**DATA TO PROCESS:**
———

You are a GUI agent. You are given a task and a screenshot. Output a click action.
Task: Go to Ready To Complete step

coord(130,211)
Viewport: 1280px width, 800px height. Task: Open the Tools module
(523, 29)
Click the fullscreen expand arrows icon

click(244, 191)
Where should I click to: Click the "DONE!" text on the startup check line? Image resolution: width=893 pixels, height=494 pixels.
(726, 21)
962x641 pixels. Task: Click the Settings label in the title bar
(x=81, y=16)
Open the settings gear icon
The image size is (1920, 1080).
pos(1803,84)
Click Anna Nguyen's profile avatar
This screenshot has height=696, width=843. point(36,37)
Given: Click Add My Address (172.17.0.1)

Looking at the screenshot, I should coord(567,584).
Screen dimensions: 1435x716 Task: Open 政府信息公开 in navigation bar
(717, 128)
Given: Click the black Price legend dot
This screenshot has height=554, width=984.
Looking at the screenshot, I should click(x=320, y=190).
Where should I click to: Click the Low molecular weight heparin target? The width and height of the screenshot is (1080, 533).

———

**INSTRUCTIONS TO FOLLOW:** Lay out the material from the line containing "Viewport: 1280px width, 800px" through the end of the material as a Markdown table with the columns Row and Line, omitting blank lines.

**TASK RESULT:**
| Row | Line |
|---|---|
| 1 | Viewport: 1280px width, 800px height. Task: Open the Tools module |
| 2 | (523, 29) |
| 3 | Click the fullscreen expand arrows icon |
| 4 | click(244, 191) |
| 5 | Where should I click to: Click the "DONE!" text on the startup check line? Image resolution: width=893 pixels, height=494 pixels. |
| 6 | (726, 21) |
| 7 | 962x641 pixels. Task: Click the Settings label in the title bar |
| 8 | (x=81, y=16) |
| 9 | Open the settings gear icon |
| 10 | The image size is (1920, 1080). |
| 11 | pos(1803,84) |
| 12 | Click Anna Nguyen's profile avatar |
| 13 | This screenshot has height=696, width=843. point(36,37) |
| 14 | Given: Click Add My Address (172.17.0.1) |
| 15 | Looking at the screenshot, I should coord(567,584). |
| 16 | Screen dimensions: 1435x716 Task: Open 政府信息公开 in navigation bar |
| 17 | (717, 128) |
| 18 | Given: Click the black Price legend dot |
| 19 | This screenshot has height=554, width=984. |
| 20 | Looking at the screenshot, I should click(x=320, y=190). |
| 21 | Where should I click to: Click the Low molecular weight heparin target? The width and height of the screenshot is (1080, 533). |